MICHELANGELO Buonarroti
(b. 1475, Caprese, d. 1564, Roma)

The ceiling

1508-12
Fresco
Cappella Sistina, Vatican

In planning the architectural design Michelangelo first had to accommodate his program to the pre-existing building, including the windows, which were the source of light for his decoration. The wreath of openings still provides the principal viewing light.

Michelangelo devised a long central area framed by a fictive marble cornice and separated into nine sections by broad pilaster strips bent across the ceiling, also in imitation white marble. Sections of alternating dimensions are framed between wider and narrower bands. Within them Michelangelo varied the size of the actual narratives, giving only the smaller ones a marble frame. Four ignudi (male nudes), among the most admired elements of the ceiling, ostensibly support ribbons attached to large medallions painted to look like bronze. Twenty in all, they are in different poses, producing, together with the Prophets and Sibyls, a "handbook" of alternatives for the seated figure for later artists.

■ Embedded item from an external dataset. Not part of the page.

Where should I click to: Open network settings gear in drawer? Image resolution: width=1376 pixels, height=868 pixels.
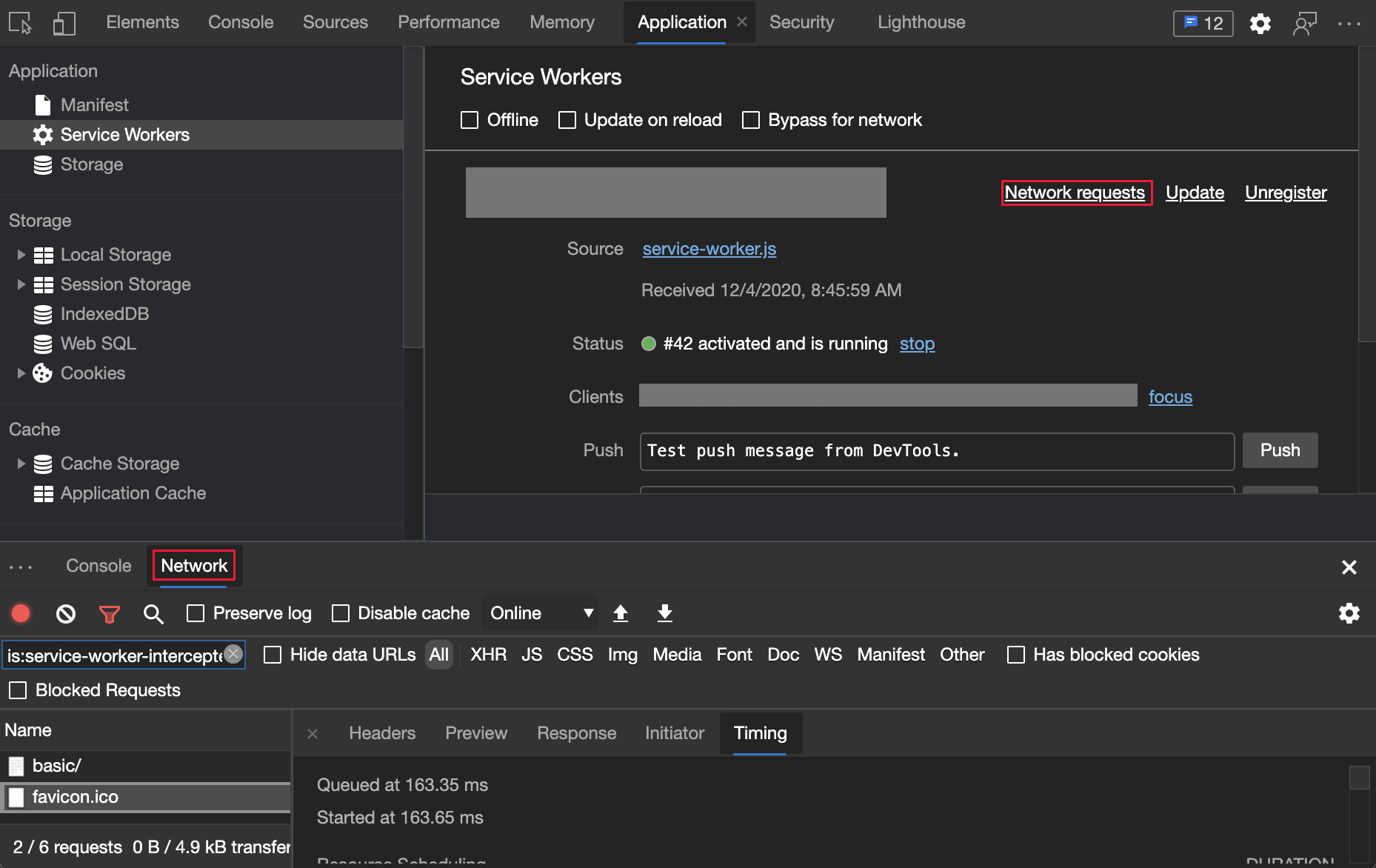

At the corners of the ceiling Michelangelo has painted four salvation subjects, including David and Goliath and Judith and Holofernes. Triangular-shaped compartments are repeated in a continuous band along the entire border of the ceiling; they contain bronze-colored nudes that alternate with the renowned Prophets and Sibyls set into marble thrones which, in turn, have paired marble putti in a variety of poses and positions that expand upon the tradition of Donatello and Luca della Robbia. The ancestors of Christ are painted on the flat side walls, the only section of the decoration that did not require the visual adjustments posed by painting on a curved surface.